* _Your objective_:
Set down each entry as it stands. Skip the pictures.

+++ Exercise input

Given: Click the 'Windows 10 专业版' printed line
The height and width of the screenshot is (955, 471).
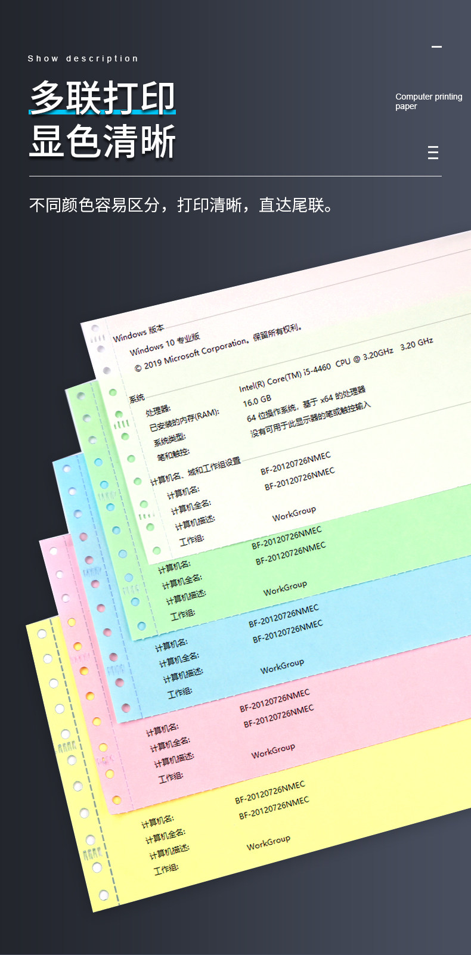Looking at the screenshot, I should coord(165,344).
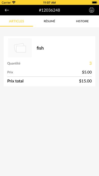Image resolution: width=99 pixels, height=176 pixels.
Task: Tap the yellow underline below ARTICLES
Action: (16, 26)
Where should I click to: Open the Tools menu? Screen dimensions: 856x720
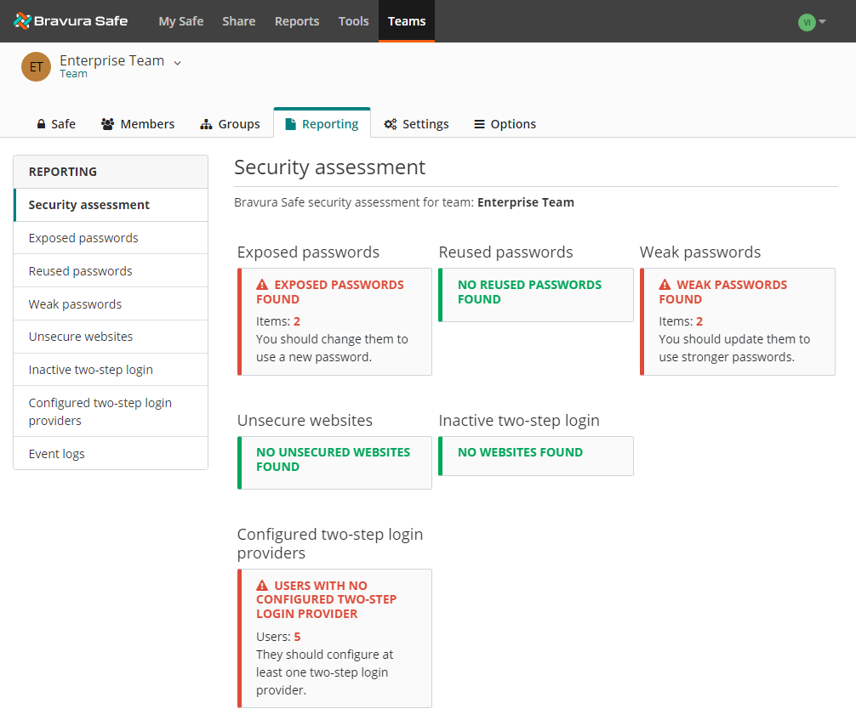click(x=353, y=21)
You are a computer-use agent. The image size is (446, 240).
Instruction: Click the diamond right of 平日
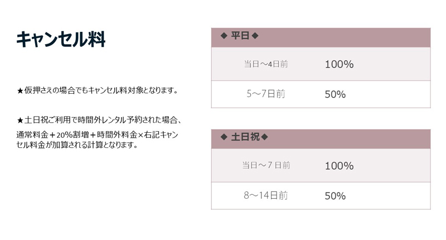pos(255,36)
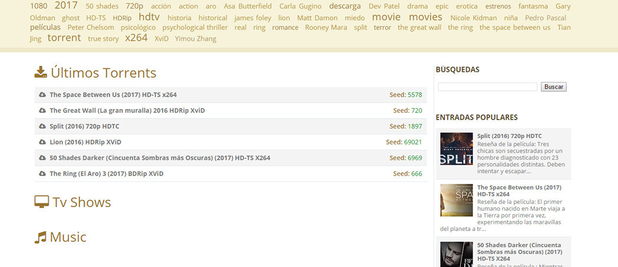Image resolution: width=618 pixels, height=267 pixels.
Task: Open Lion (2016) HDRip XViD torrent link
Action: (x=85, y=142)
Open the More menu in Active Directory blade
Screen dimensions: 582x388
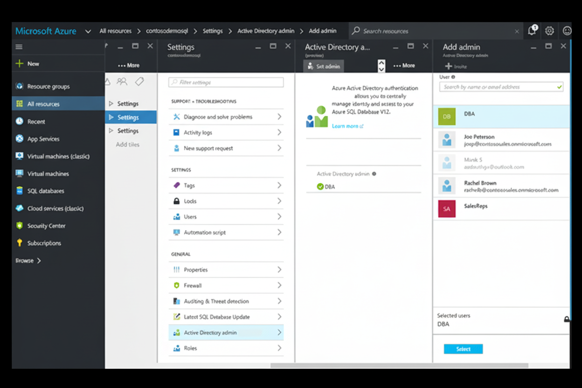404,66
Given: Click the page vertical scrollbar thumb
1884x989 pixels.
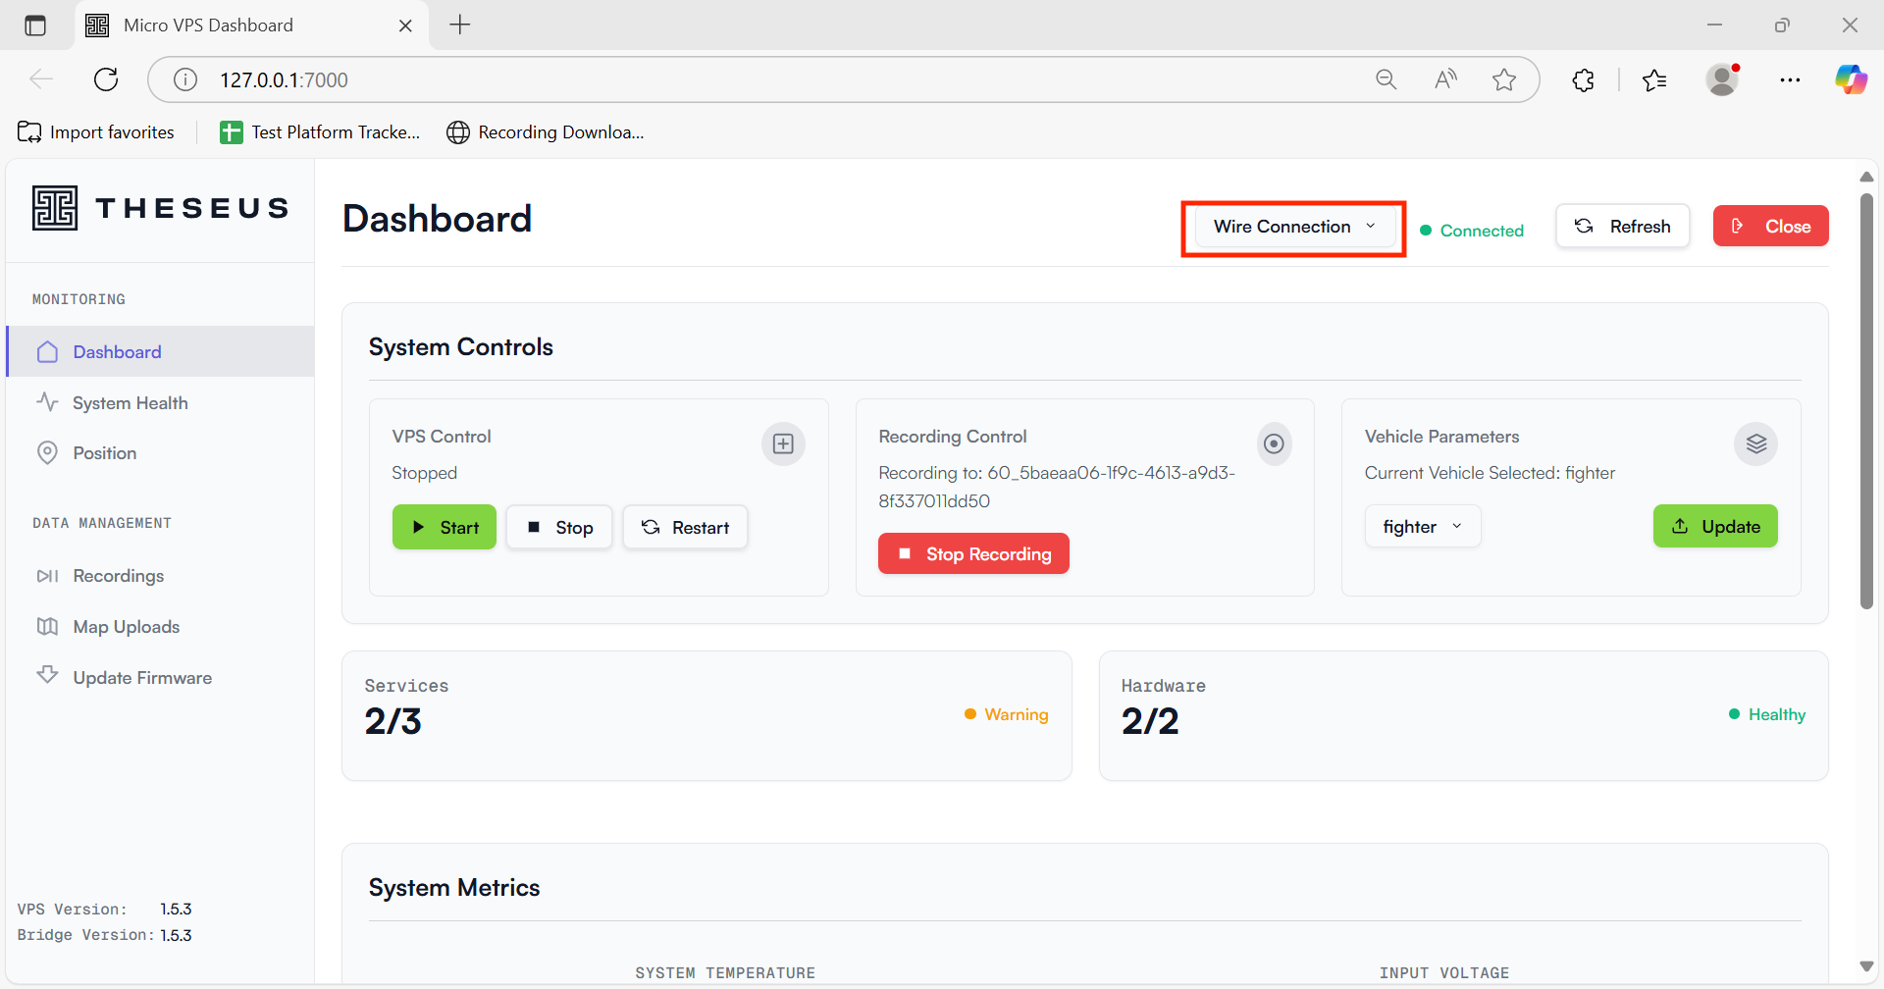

++++++

* _Exercise answer_:
Given: Click the 'Windows 10 专业版' printed line
The height and width of the screenshot is (955, 471).
Looking at the screenshot, I should coord(165,344).
Image resolution: width=99 pixels, height=176 pixels.
Task: Tap the yellow underline below ARTICLES
Action: (16, 26)
Where should I click to: Open the Tools menu? Screen dimensions: 856x720
click(x=353, y=21)
You are a computer-use agent. The image size is (446, 240).
Instruction: Click the diamond right of 平日
pos(255,36)
Image resolution: width=618 pixels, height=267 pixels.
Task: Open Lion (2016) HDRip XViD torrent link
Action: (x=85, y=142)
Open the More menu in Active Directory blade
Screen dimensions: 582x388
404,66
Given: Click the page vertical scrollbar thumb
1884x989 pixels.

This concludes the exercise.